He’s not entirely wrong. The soap dispenser sends out an invisible light from an infrared LED bulb and activates when a hand reflects light back to the sensor. Darker colors absorb light rather than bounce it back, preventing the soap from being released.

The video was shared globally, racking up hundreds of thousands of shares and plenty of outrage, illustrating a basic truth along the way. Far from the long-held narrative that technology propels us forward above all else, technology has a race gap.

The idea of technology failing in apps designed for fun is one thing, but look around and you’ll notice that this race gap feeds into most of the tech you use from day to day. If you suspect that the world is designed with white people in mind, nothing makes the point stronger than looking at the new wave of technology omitting people of color from its early development.
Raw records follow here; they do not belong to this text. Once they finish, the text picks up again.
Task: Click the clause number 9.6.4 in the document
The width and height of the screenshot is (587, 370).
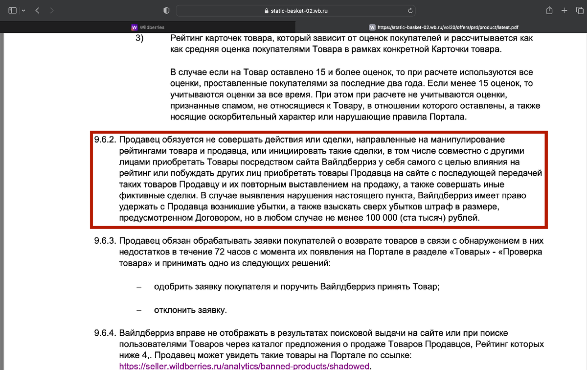Action: [x=104, y=333]
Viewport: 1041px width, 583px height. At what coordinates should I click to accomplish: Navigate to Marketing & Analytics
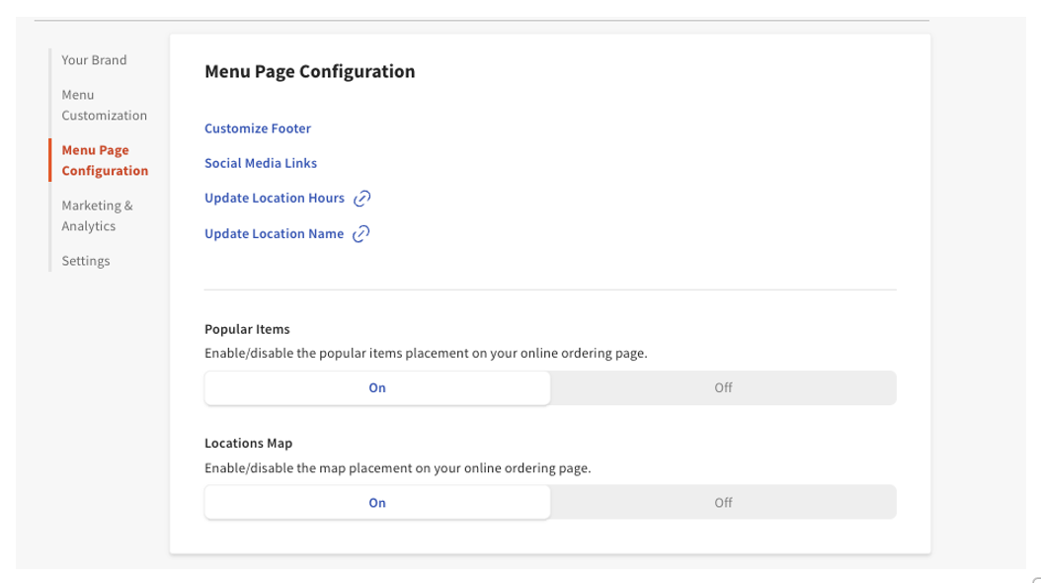(x=97, y=215)
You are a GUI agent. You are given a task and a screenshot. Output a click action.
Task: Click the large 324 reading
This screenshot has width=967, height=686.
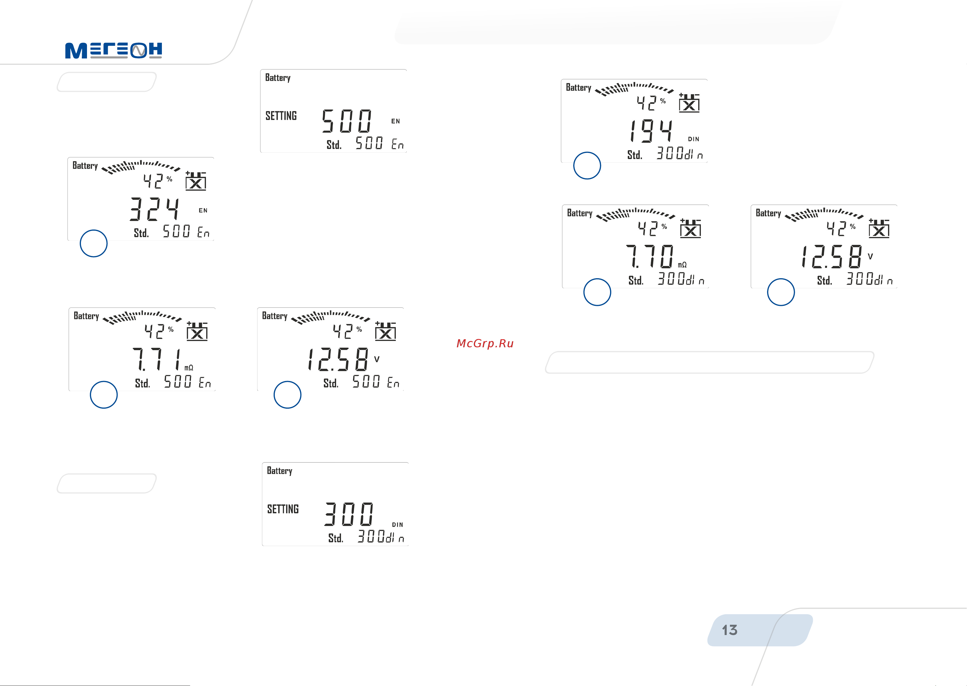click(155, 209)
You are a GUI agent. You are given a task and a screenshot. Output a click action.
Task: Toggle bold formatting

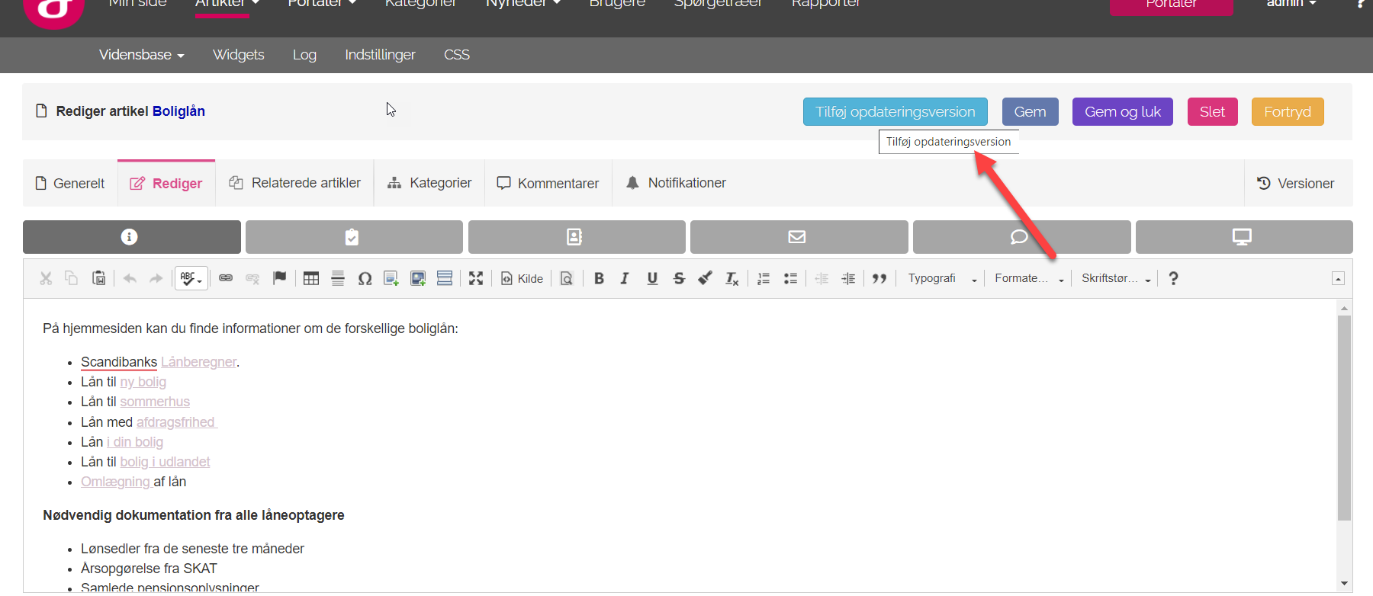pos(599,279)
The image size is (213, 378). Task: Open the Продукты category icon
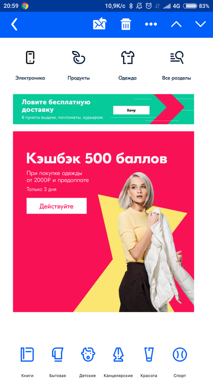[79, 57]
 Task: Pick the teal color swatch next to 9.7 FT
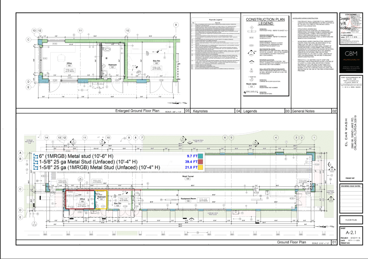201,156
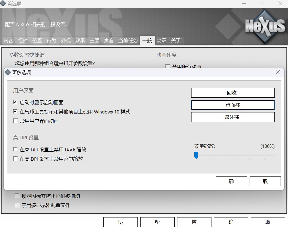Screen dimensions: 288x229
Task: Check 在高 DPI 设置上禁用 Dock 缩放
Action: [x=15, y=150]

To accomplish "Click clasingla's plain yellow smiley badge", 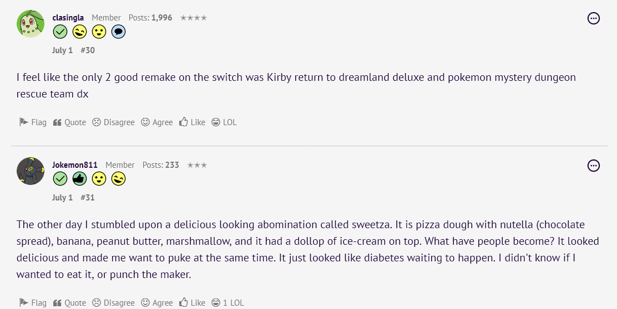I will pyautogui.click(x=99, y=32).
Most roads lead back to developers, and tech startups are trying to fill the gaps that the “pale male” developers in Silicon Valley and other places have left wide open. The idea that developers make things for themselves is hardly a new idea, but the idea that you would make technology that omits huge portions of the global population is, beyond anything else, bad business.

In 2017, there were reports (with accompanying video) about a Chinese boy known as Liu whose iPhone X’s facial recognition lock software seemingly couldn’t differentiate between him and his mum. The failure posed security risks based solely on issues of race.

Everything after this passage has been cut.